What are you guys reading right now? Are you enjoying it? What parts do you like? What elements or tropes are a must-have for your reading material? What do you avoid reading? Let me know!
It’s certainly not the first time I’d done this: I’d submitted my work for collections before. Some of them even got published. But none of those projects had ebook versions on AMAZON.
Now, after almost a month since launch, I’m still trying to wrap my head around it. I’m part of this thing. It’s a pretty great thing. How the hell did I get here?!
I mean, I obviously volunteered. When the wonderful Kate Sebastian put out a call for submissions for summer love stories, I signed up for it because I hadn’t really written a love story for a year or so at that point. I wanted to challenge myself.
And boy was I challenged. Because while I did in fact have an outline, one side character didn’t care and kept mugging for attention.
Sure, you can argue I could’ve written about him instead. But with an established word count and the deadline looming, I didn’t really have time to do that. Especially with a character who’s such a wild card. So I pushed on with my original plot.

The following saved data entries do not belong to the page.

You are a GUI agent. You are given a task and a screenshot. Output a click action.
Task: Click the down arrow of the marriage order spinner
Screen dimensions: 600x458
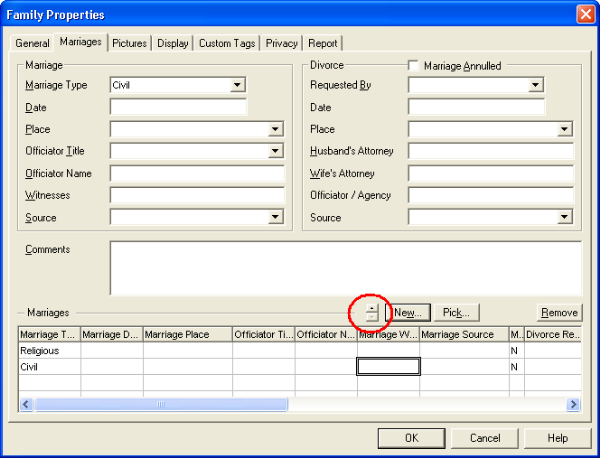[x=372, y=318]
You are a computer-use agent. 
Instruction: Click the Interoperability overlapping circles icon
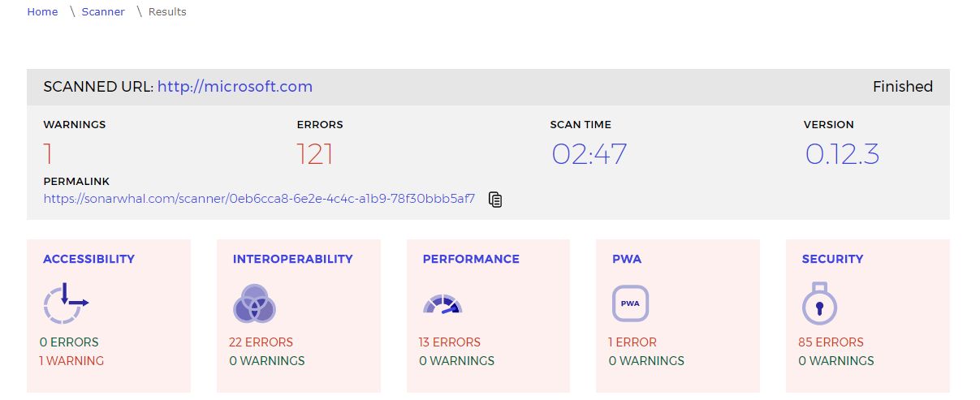254,304
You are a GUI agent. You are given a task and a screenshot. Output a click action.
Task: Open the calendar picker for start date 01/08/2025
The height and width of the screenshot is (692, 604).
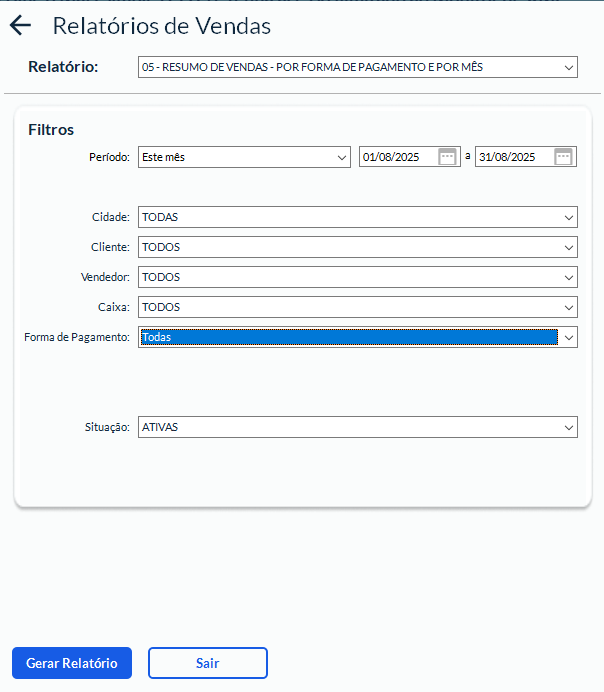tap(447, 157)
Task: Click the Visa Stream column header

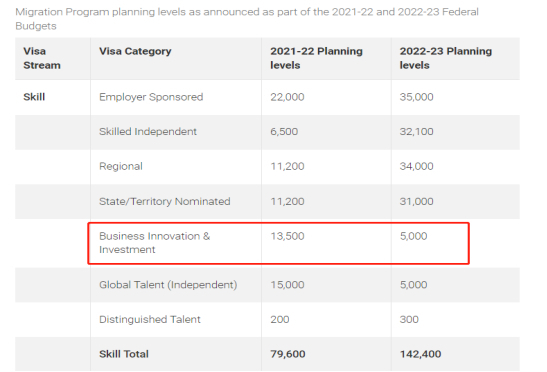Action: [x=42, y=58]
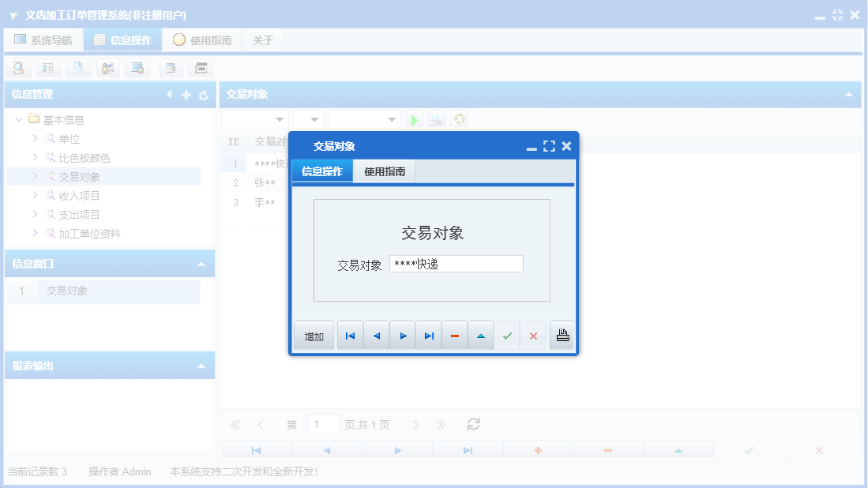Click the document toolbar icon
Viewport: 868px width, 488px height.
pos(77,68)
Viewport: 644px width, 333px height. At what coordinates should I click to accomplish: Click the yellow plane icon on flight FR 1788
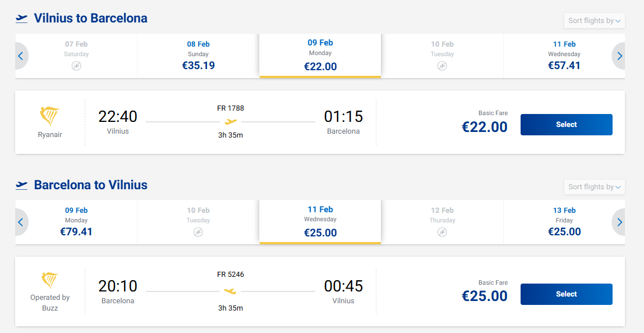(231, 121)
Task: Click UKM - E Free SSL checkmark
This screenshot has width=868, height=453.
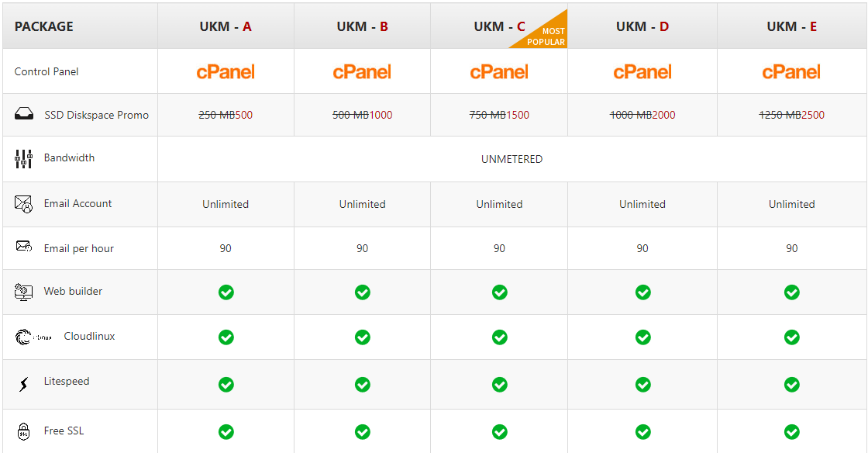Action: (791, 432)
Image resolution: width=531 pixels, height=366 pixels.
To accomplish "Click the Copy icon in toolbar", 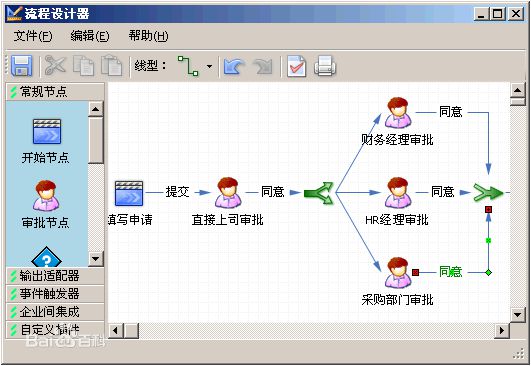I will pos(83,65).
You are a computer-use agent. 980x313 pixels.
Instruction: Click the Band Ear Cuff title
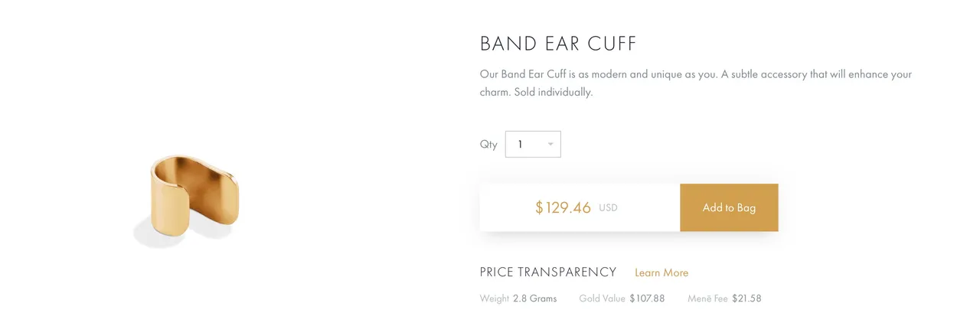click(x=558, y=44)
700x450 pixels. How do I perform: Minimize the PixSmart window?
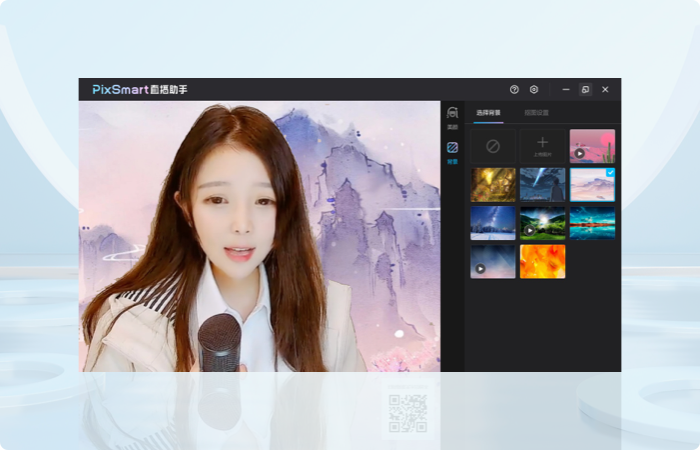566,89
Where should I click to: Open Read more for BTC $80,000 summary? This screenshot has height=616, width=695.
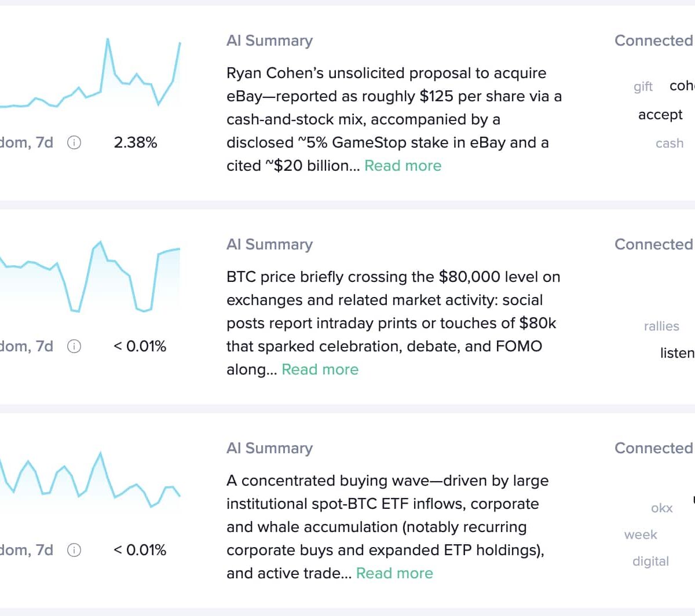tap(320, 369)
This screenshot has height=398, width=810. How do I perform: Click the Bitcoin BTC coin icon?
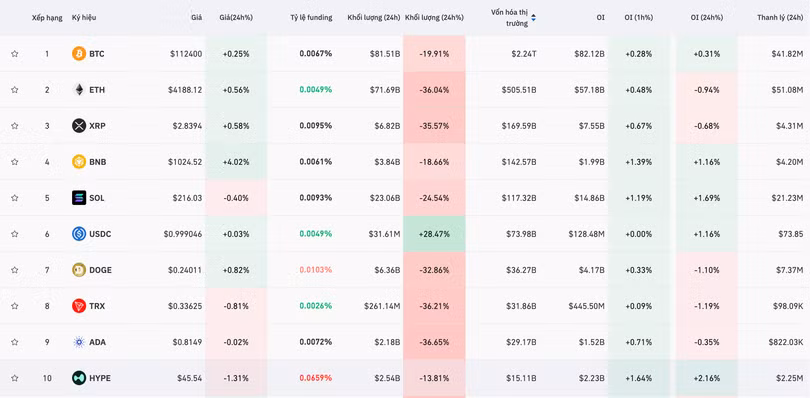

It was like giving birth to a cactus. The only thing that got me through the whole process was the rum Coke I fortunately had access to (because we have a mini-bar at home) and the support of my family—my siblings in particular, who kept checking on my progress and agreed to read my work as I crammed on D-Day. My brother was pretty good at calling me out (gently) when he caught me slacking off, and my sister was a superb sounding board. They even tried to stay up with me as I chased the deadline.

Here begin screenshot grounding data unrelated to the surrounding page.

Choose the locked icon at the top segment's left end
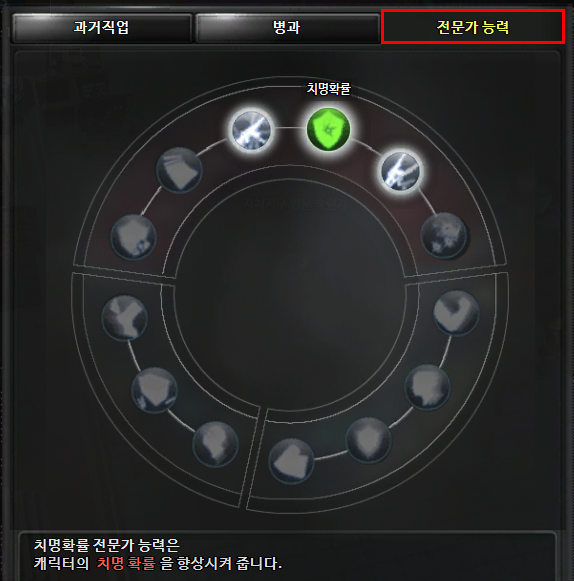tap(133, 237)
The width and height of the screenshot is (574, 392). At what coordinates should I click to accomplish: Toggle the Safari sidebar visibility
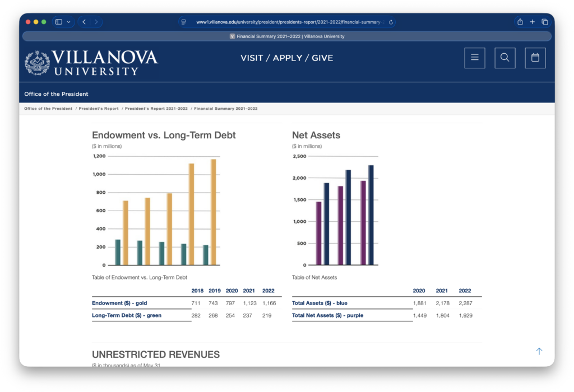click(x=58, y=21)
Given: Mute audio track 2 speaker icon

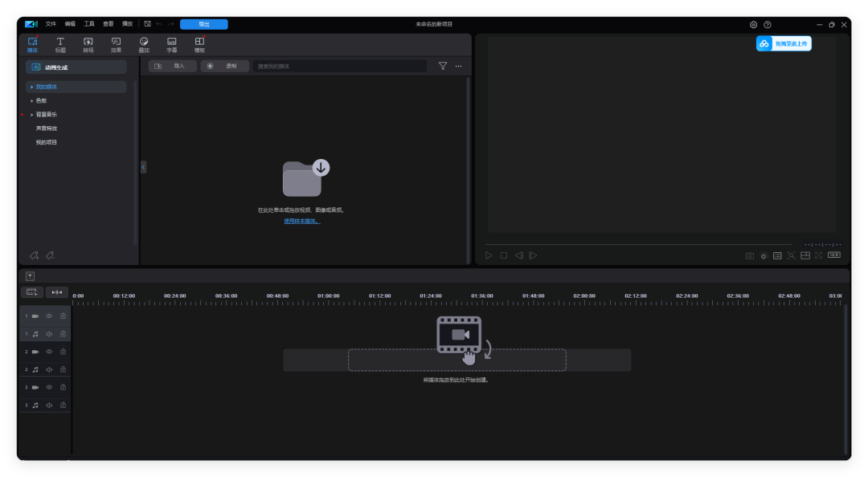Looking at the screenshot, I should pos(49,369).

I wouldn’t have made the cutoff without them. I love my family for the support. And the alcohol.
The writing/submitting experience alone taught me so much! Some of the things I’d learned:
I really need to cultivate more discipline when it comes to writing my own work. When I work on projects for other people, I find it easy to work on a schedule. But for some reason, I can’t do that with my own work (I’d rather sleep or read other people’s books. LOL). I should’ve up come up with a stricter schedule.

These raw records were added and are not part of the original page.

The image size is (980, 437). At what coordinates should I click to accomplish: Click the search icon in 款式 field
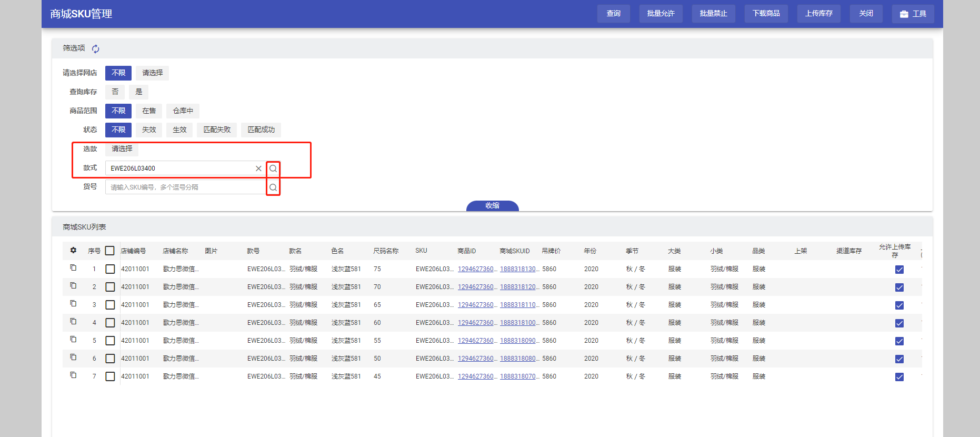point(273,168)
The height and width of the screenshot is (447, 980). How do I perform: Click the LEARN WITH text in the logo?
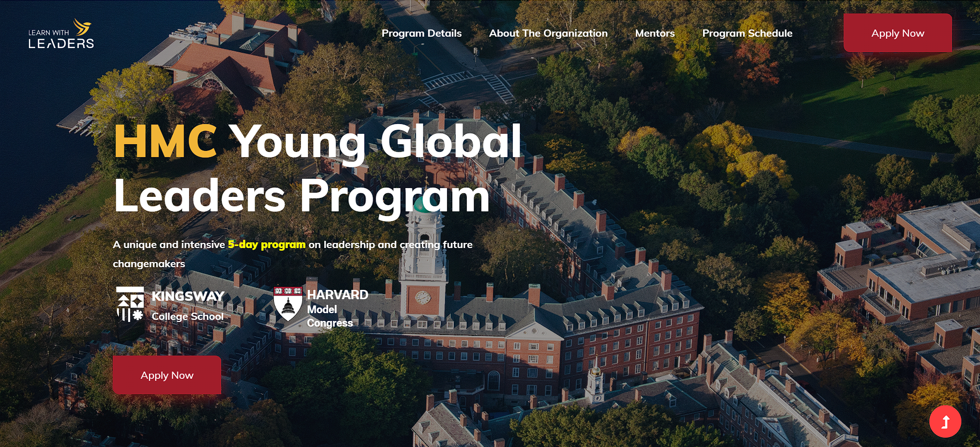point(49,33)
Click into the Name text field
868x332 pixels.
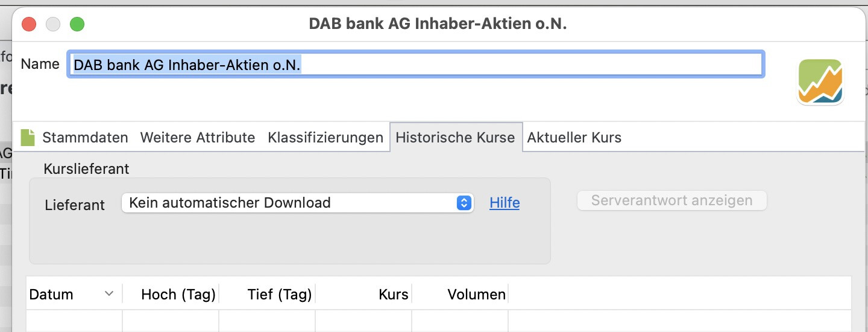[416, 64]
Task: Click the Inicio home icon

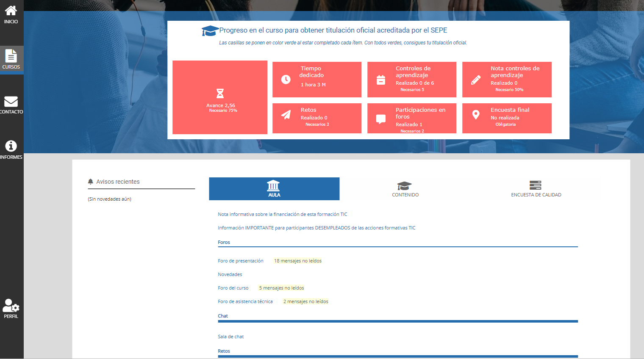Action: point(11,11)
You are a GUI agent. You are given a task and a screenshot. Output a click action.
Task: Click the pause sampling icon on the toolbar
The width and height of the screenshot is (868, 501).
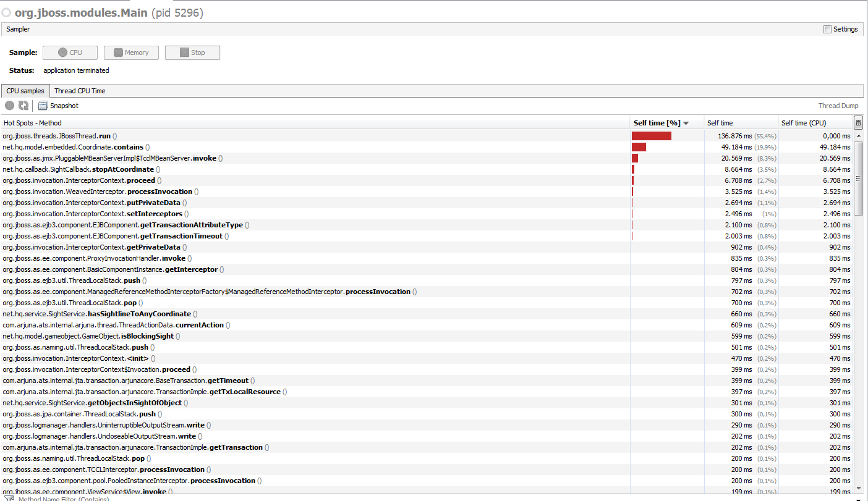9,105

I need to find ways to get past the idea of failure. I have days—weeks even!—when I just get overwhelmed by setbacks. I start thinking I shouldn’t bother doing this because I’ll just let people down with my crappy work, and end up clinging to a bed or couch unable to touch my manuscript for at least two days. I should’ve pushed harder.
I should have just let that side character go wild. I could’ve just taken out those sequences and put them in another story. That way, Teo wouldn’t have tried with all his might to take over the piece. Because apparently, my characters fight me when I try to make plans for them.
It’ll be difficult to translate this into action, because I’d already established habits I find hard to break. But I’ll definitely keep trying.
At this point, I’d like to thank not just my supportive family but also everyone in the Summer Feels group and my long-time friends. The Summer Feels gang didn’t just encourage each other, they also shared their progress and some tips to motivate the participants. My long-time friends cheered me on, reminding me that even if I didn’t believe I was any good, they certainly thought I had potential. They even shared my Summer Feels promotions (K, I’m especially grateful for your mad sharing skills).
I know I have a long way to go. I need to work harder on my romance/kilig writing (I’m a little rusty when it comes to that), and I definitely need to have a more efficient process! This experience taught me I was capable of surviving it. I’m super grateful for that, and I hope you guys keep reading.
Now on to the next projects (which include a prequel to “At the Bermuda Triangle”, a collection of my poetry, and more stories from the Bermudaverse)!